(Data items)
>>
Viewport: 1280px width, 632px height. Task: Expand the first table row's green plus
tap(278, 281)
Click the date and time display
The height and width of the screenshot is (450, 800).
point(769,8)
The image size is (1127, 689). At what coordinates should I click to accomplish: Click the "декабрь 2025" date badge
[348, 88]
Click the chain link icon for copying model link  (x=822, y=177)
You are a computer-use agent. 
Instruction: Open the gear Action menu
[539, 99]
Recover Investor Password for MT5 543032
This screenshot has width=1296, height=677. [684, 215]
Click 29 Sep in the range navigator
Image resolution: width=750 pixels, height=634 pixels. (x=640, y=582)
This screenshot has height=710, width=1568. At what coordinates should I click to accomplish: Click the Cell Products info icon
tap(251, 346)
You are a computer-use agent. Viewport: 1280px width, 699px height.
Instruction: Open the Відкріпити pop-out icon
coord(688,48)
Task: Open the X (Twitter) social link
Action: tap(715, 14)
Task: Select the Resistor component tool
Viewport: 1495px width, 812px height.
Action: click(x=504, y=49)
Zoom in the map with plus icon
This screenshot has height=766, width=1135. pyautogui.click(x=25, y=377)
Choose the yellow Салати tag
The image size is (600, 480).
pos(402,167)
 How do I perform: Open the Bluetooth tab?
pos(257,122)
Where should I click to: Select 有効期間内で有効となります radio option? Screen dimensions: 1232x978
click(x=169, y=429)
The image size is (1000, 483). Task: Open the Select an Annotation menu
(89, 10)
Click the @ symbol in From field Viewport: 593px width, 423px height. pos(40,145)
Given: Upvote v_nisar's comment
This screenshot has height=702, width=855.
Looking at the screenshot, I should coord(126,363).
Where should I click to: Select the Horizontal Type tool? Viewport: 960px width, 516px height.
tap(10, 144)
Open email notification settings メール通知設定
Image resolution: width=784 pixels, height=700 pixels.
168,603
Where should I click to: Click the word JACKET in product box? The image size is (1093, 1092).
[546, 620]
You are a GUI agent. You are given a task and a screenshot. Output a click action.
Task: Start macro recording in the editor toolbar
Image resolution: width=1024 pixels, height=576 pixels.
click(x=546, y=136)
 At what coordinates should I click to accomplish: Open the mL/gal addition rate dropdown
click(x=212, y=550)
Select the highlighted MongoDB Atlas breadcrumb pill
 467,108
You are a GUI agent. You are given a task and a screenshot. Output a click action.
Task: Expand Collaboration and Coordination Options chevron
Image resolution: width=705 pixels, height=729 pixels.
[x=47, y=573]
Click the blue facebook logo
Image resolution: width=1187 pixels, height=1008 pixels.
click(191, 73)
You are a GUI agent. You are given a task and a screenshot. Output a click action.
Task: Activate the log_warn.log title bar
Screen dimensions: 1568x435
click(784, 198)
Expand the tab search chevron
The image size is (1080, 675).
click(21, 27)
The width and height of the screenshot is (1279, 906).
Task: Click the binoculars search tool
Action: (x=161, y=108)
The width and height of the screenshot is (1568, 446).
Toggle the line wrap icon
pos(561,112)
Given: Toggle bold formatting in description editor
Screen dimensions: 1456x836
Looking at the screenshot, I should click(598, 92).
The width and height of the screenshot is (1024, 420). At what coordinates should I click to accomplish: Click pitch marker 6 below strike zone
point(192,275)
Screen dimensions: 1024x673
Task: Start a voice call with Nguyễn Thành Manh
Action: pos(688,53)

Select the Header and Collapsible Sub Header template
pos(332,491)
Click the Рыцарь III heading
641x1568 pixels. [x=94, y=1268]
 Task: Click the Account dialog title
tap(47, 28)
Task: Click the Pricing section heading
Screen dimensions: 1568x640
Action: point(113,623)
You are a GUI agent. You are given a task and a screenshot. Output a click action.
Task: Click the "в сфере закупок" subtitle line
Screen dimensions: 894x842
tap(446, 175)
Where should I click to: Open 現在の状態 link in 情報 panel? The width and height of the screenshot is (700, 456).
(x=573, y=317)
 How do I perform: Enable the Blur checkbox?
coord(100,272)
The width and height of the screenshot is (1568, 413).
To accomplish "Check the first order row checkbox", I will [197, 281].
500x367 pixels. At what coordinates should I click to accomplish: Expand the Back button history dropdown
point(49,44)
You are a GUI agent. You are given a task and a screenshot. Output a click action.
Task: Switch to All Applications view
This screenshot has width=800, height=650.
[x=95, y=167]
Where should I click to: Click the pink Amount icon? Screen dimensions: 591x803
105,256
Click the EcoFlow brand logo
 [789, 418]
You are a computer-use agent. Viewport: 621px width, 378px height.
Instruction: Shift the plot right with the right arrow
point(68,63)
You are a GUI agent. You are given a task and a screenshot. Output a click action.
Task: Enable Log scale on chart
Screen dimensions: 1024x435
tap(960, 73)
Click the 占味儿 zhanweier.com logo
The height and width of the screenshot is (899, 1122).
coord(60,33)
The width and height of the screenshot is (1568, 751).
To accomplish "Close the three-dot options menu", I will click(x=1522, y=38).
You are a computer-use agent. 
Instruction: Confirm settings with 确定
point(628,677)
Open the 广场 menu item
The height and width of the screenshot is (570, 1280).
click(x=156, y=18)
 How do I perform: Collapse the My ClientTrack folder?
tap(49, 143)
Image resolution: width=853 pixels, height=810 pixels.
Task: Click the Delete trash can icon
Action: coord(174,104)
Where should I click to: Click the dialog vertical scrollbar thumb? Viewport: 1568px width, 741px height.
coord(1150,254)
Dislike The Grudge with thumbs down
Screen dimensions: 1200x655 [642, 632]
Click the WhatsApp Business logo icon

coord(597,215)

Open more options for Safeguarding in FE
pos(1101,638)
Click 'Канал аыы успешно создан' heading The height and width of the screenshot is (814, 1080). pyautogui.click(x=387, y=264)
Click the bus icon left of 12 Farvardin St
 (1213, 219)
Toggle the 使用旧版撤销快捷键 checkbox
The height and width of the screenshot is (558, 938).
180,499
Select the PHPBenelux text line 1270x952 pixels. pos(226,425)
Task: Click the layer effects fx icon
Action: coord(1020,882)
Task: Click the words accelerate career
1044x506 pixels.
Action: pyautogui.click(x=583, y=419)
<<
▶ _Try it_:
Filter the data for the string "computer". Copy each matching line.

▶ _Solved problem_:
You are a computer-use agent. 
You are a computer-use agent. Viewport: 1280px width, 699px height.
You are a computer-use agent. Viewport: 621px width, 378px height.
You are a computer-use agent. 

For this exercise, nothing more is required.